Luke 15:11-24          Luke 18:9-14           Matthew 18:21-35


People are as religious today as ever they were.  To be sure, the media keep telling us that our era has become thoroughly secularized. They even remind us Canadians that the most secularized area in all of North America is the province of Quebec , formerly the most religious (apparently).

When the media insist that our era has become secularized, however, what they are saying is that the church is in decline. They are right about one thing: per capita church attendance is lower now in Canada than it’s been for several years.  But to say this is not to say that people are any less religious.  Think about The DaVinci Code.   I’ve read it. The book has now sold scores of millions of copies. The fact that people buy it, devour it, talk about it, and give it a credibility it doesn’t deserve, ought to tell us how religious people are. Is this good?  Is it better to be religious than irreligious (assuming it’s possible to be irreligious)?

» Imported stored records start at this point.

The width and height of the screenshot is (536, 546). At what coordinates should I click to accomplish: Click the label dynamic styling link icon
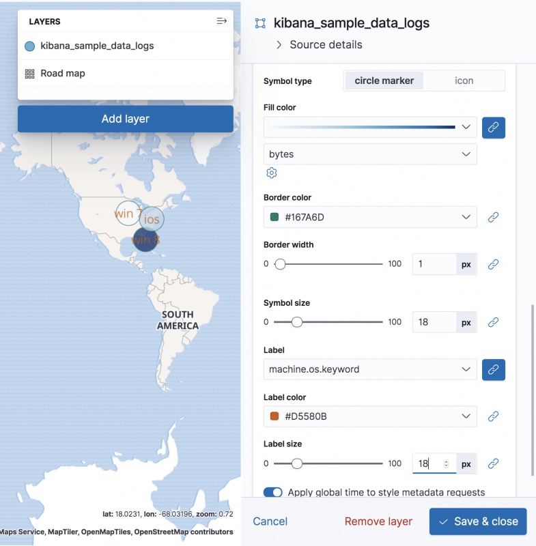pos(493,369)
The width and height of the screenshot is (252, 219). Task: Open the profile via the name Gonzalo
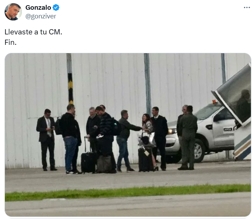38,8
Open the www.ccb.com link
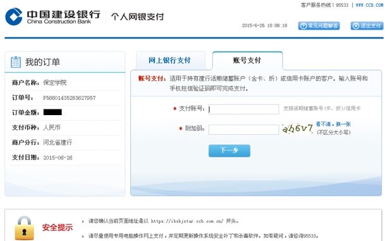Viewport: 390px width, 241px height. click(370, 5)
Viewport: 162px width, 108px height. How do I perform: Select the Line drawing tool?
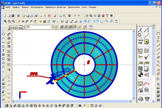pyautogui.click(x=3, y=30)
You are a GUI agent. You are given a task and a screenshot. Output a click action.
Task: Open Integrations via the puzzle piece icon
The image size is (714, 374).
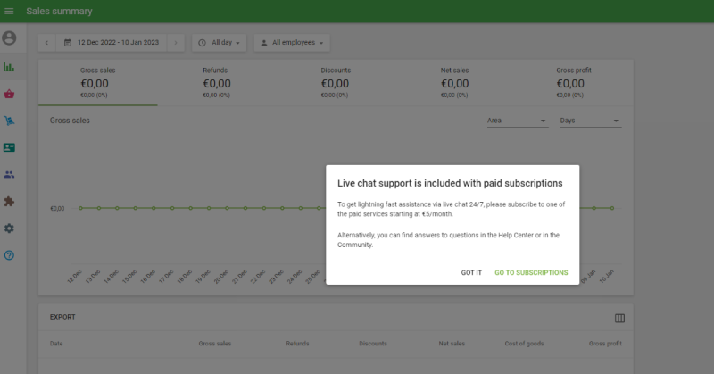click(10, 202)
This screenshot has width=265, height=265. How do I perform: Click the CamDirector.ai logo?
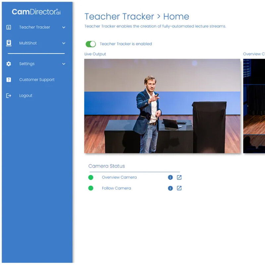click(36, 12)
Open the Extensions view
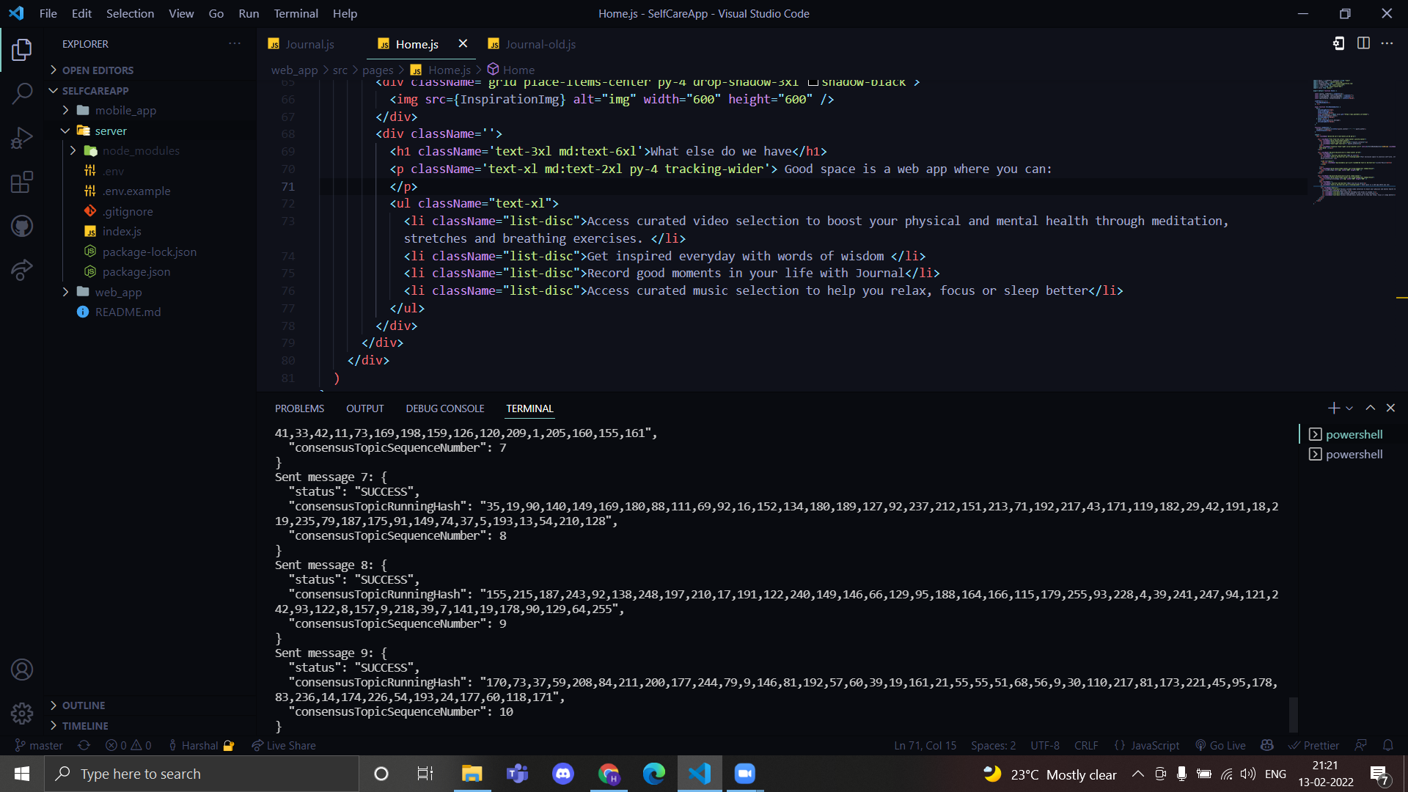Screen dimensions: 1408x792 22,181
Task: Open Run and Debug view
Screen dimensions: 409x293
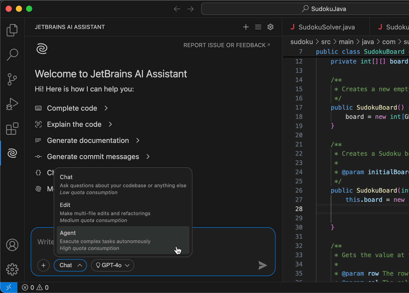Action: tap(12, 104)
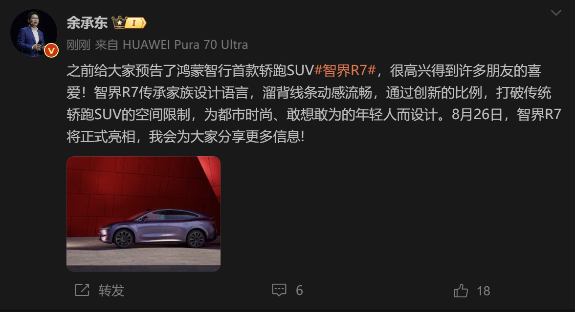Open the #智界R7# hashtag topic
This screenshot has height=312, width=575.
coord(345,70)
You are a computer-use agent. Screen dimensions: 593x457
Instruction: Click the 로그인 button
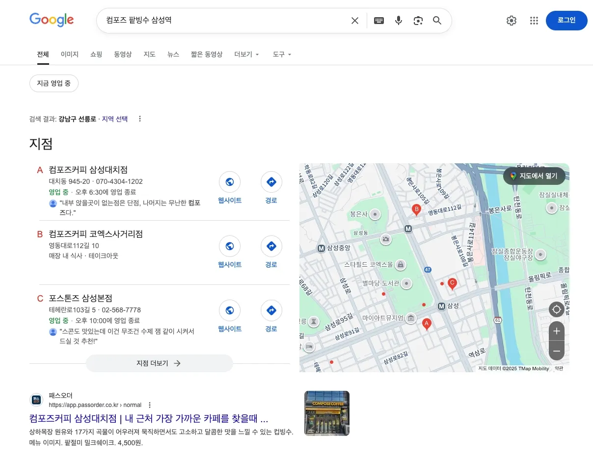[566, 21]
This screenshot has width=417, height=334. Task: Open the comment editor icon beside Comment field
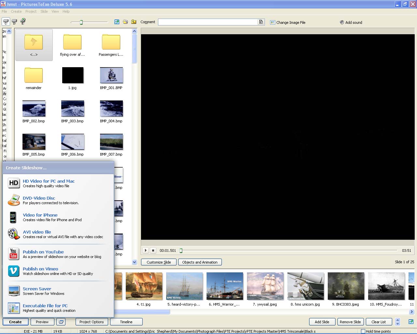point(261,22)
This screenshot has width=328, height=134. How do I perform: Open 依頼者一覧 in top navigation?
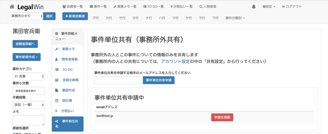[72, 7]
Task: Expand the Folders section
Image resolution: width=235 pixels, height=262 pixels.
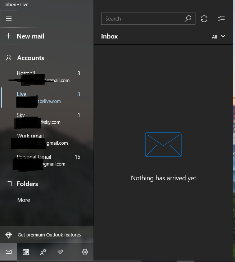Action: coord(27,184)
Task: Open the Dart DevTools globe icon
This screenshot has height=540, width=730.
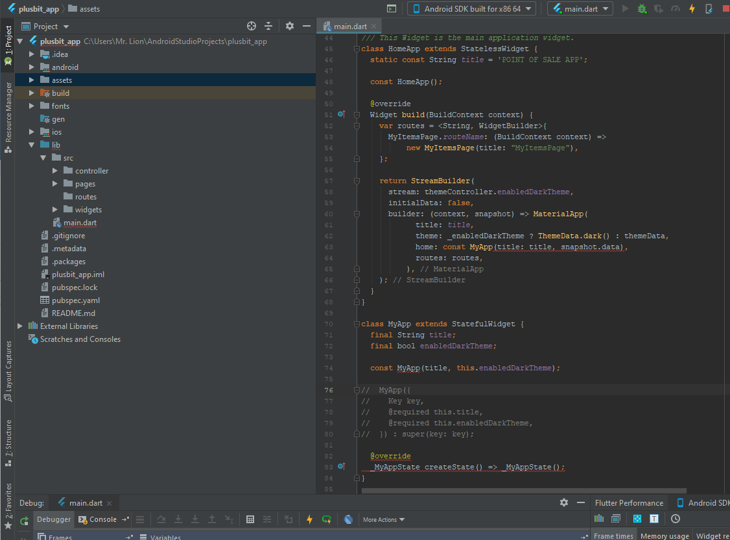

When I was a student minister in Northern Ontario (1969) I was instructed to ask a Provincial Park Officer if the United Church could conduct a service for campers throughout the summer.  Cheerfully he replied, “I don’t see why not; a little religion never hurt anyone.”

But the Park Officer was wrong.  We must always remember that the less religious people were, the better Jesus got along with them. The more religious people were, the more they hated him.  Why? Because our Lord maintained that religion is a barrier between people and God.  Faith, on the other hand, binds us to God; faith is our bond with our Lord. Religion is our attempt at justifying ourselves before a deity we’re not too sure about; religion is our attempt at getting on the right side of, or getting something from, a deity whose nature we regard as rather “iffy”. Faith, on the other hand, is our admission that we have nothing to plead before the just judge; faith is our admission that we can’t bribe God or placate him or manipulate him or impress him in any way.  Faith is….

Let’s not try to define it any more precisely for now.  Let’s go instead to one of our Lord’s parables where he tells us the difference between religion and faith.


I: — It’s the parable of the “Pharisee and the tax-collector”, as we like to call it. It’s a parable, says Jesus, directed at “some who trusted in themselves that they were righteous and despised others.”  A Pharisee and a tax-collector go to church together.  The Pharisee is morally circumspect.  He’s squeaky clean, consistent in it all as well.  He’s a genuinely good man.  There’s nothing deficient or defective in his religious observance or his moral integrity. There isn’t a whiff of hypocrisy about him.  As soon as he gets to church he reminds God how circumspect and how consistent he is.

Tax-collectors, we should note, were the most despised group in Israel . They made a living collecting taxes for the Roman occupation.  This branded them publicly as turn-coats.  Moreover, for every dollar they collected for the Roman occupation they collected two dollars for themselves.  This branded them publicly as exploitative, ready to “fleece” their own people, greedy, and heartless concerning the kinfolk they kept impoverished. The Pharisee looked at this one tax-collector in church, looked away and then looked up, nose in air as he said “God, I thank you I am not like other men.  They are extortioners, unjust, adulterous.  I’m none of this. I am not like them. I’m not at all like this creep standing beside me.”   (Jews stand to pray, remember.)   The tax-collector, we’re told, made no religious claim at all.  He simply cried, “God, be merciful to me a sinner.”

“It’s this latter fellow”, said Jesus; “it’s the tax-collector who went home justified.”   To be justified is to be declared rightly related to God.  To be justified is to have the sinner’s capsized relationship with God righted.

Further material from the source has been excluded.